ECONOMIA


Banco Central impõe sigilo de 8 anos sobre documentos do Banco Master, diz site

Autarquia alega risco à estabilidade financeira e investigações; TCU cobra detalhamento sobre o que deve permanecer sob restrição até 2033

Fotos: Rafa Neddermeyer/Agência Brasil e Assessoria/Banco Master

 

O Banco Central (BC) impôs um sigilo de oito anos aos documentos relacionados à decretação da liquidação extrajudicial do Banco Master. A informação consta em resposta a um pedido feito pela CNN via LAI (Lei de Acesso à Informação).

Segundo o BC, a divulgação imediata dos documentos sobre o caso iria contra o “interesse público na preservação da estabilidade financeira, econômica e monetária do país”.
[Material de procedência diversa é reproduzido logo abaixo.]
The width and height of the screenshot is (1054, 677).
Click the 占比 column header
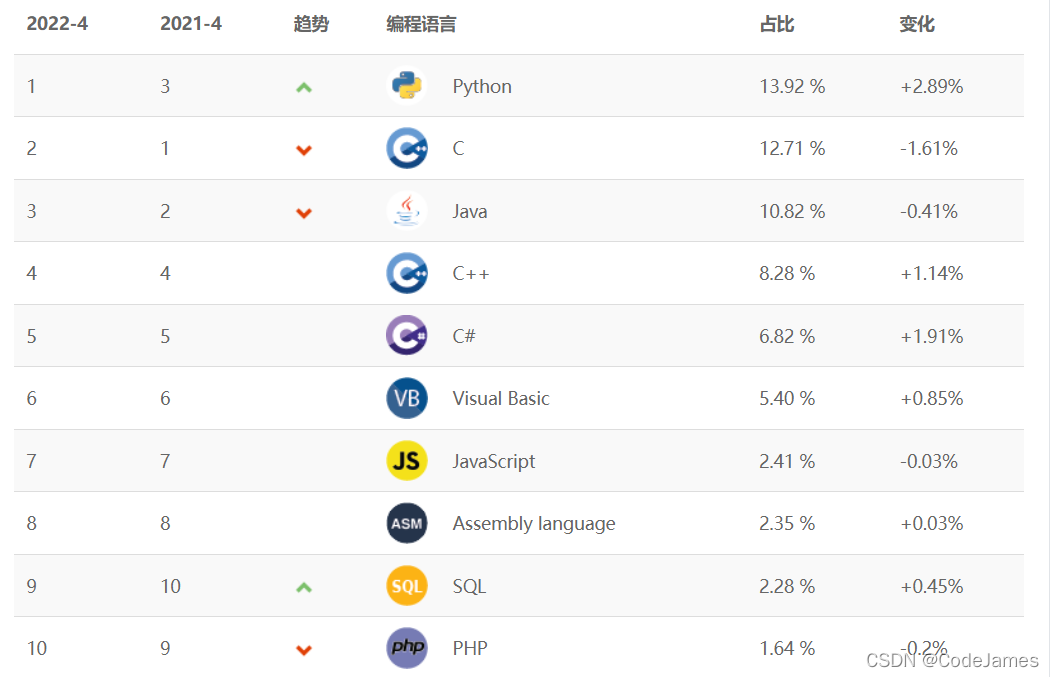coord(777,24)
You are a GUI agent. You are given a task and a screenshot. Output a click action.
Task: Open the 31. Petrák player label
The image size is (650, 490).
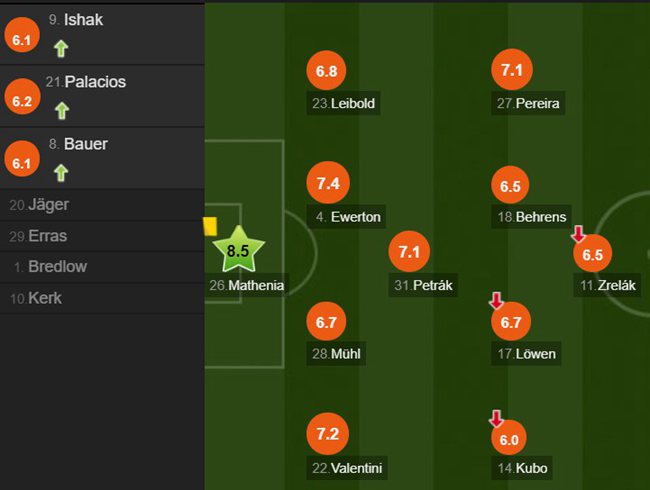pyautogui.click(x=423, y=285)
O presidente do Banco Central, Gabriel Galípolo, indicou o sigilo aos documentos em novembro de 2025.

Os arquivos sobre a interrupção das atividades do Banco Master permaneceram em segredo até novembro de 2033.
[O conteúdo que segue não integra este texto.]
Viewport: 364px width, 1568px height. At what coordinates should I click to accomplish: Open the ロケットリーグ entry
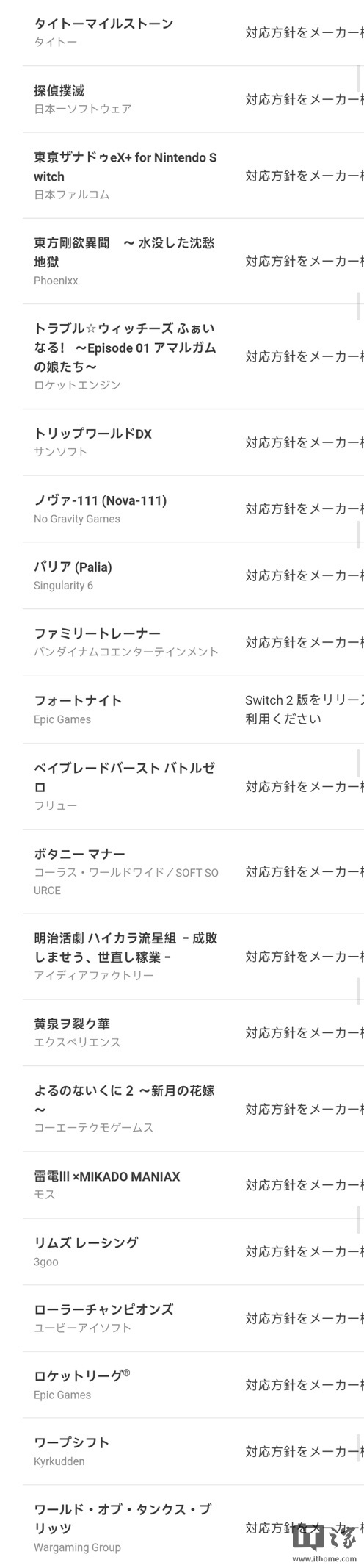81,1376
A autarquia federal também concordou com o sigilo aos documentos, justificando que eles podem comprometer atividades de inteligência, bem como de investigação ou fiscalização em andamento, relacionadas com a prevenção ou repressão de infrações.

Ainda de acordo com a CNN, no final de março deste ano, o ministro Jhonatan de Jesus, relator das investigações no TCU (Tribunal de Contas da União) sobre a conduta do Banco Central na liquidação extrajudicial do Banco Master, acionou a autoridade monetária sobre a eventual retirada de sigilo das documentações anexadas ao processo.

No documento, o ministro pede que o Banco Central indique especificamente quais peças ou trechos do processo precisam permanecer sob restrição de acesso ou se todos os documentos podem ser liberados publicamente.